The Kimochi Warui Diary
The long train ride to Osaka was full of mountain and dark green forests. At each stop, I tried to imagine the rural life of the residents from the limited view of the train window.
Every stop brought floods of students and working adults. This part of the commute was just a daily routine for them—they paid us no mind.
Adults sat patiently in their seats, reading a book or checking their phones. The children were prone to standing in their seats and chatting a bit more loudly.
Regardless, it was all done within their personal space. Jotaro and I were invisible to them.
I realized my phone was on the verge of dying. My phone battery was draining more quickly after I’d gotten the SIM card. It was likely the phone wouldn’t make it—I wrote down our next train stops in a blank page of my journal.
It seemed useless to conserve battery at this point, so I studied Japanese flash cards on my phone, trying to get myself to memorize more kanji.

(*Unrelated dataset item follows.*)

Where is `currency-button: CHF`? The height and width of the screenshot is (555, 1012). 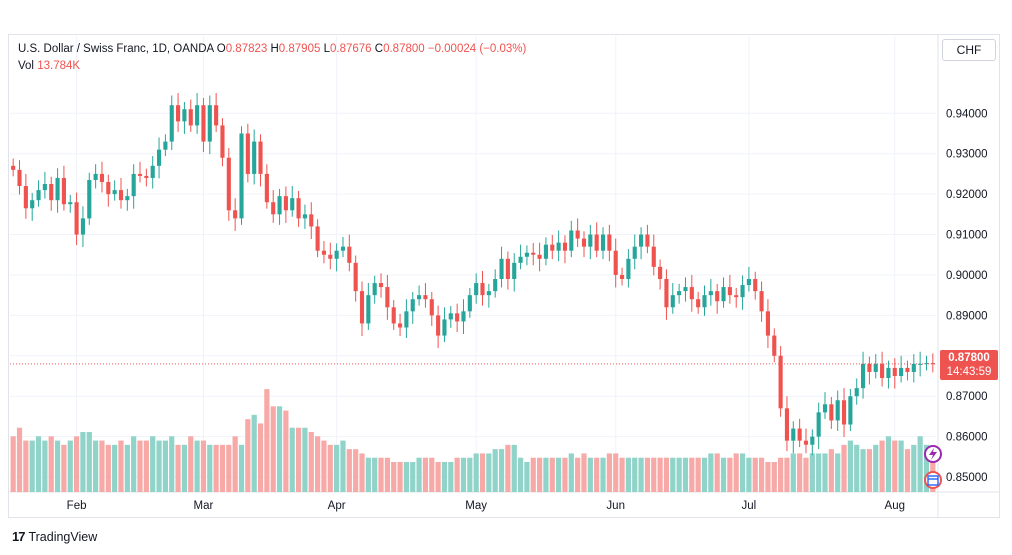
currency-button: CHF is located at coordinates (969, 50).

It was said that one of the best ways to learn Japanese words was through repeatedly seeing them within the context of a sentence. The image it always gave me was of this cumulative effect, where all the hours spent learning would sort of flood into the very bottom of your language-learning consciousness. It wouldn’t be overnight, of course, but—one day—you’d suddenly realize you were understanding much more Japanese than you could before. The process would be so gradual that you’d barely even realize it had happened.
When my phone finally did die, I resigned myself to watching the scenery pass us by outside the window. During the more mountainous parts of the track, the train would slow down, allowing us a better look at the passing landscapes.
Then, when it got too dark to look out the window, I watched the people.
I’ve never felt bad about watching people. Maybe it’s a selfish point of view, but I’ve always thought of myself as invisible in some way. I never saw the harm in watching people—never thought of how it might make them feel uncomfortable—found it was even easier to do here.
For all the selfish watching I partook in, I rarely received any glance in retaliation—as if looking back was a low they would never stoop to.
Even in the more English-friendly parts of Japan, the citizens here seemed to fulfill and validate my feelings that I was invisible. Or rather, that I was in a first-person video game, and all the people around me were just NPCs that wouldn’t react unless I were to do something that their programming could respond to.
Somehow, this feeling had felt familiar. It felt comfortable at the moment, but ultimately, it was too hollow—a feeling I wouldn’t be able to handle for an extended period of days or weeks.
My mental ramblings came to a halt at Nagatsuka.
The train had stopped. The digital marquee displaying the names of the train stations was now pointing back in the direction we had come.
Jotaro was already at the door. “This thing’s gonna take us backwards!”
I fumbled with my notebook, trying to find the page I’d written the train stops on. The words “Nagatsuka” were scrawled in the list. I gave Jotaro the OK, and he hopped out of the train.
I threw my backpack around my shoulder and ran to the door, but it closed just before I made it out.
I saw two buttons next to the door. I began mashing the one for 閉める, but the door wouldn’t budge. I turned now to see that everyone in the car was looking in my direction—they’d been paying attention all along.
“The last thing you want to do in Japan,” the Professor said, “Is to appear like some idiot foreigner.”
A train conductor from the back of the car came over and pushed the other button: 開ける
The doors slid open without resistance.
Of course, I knew both of those words… “Close” and “open.” How the hell did I mix them up? They were even color-coded red and green!
Once outside the train, I caught up to Jotaro. The train gradually pulled away and back in the direction it had come from.
In its place, a new scene unfolded before us:
The dark, jagged outline of a forest surrounding us on all sides.
A lake, only visible due to the shimmering reflection of a half moon.
The pitch-black cut-out of a cabin—some unknown distance behind the lake—with a single illuminated window.
The only other lights in the area were from the very train platform we stood on.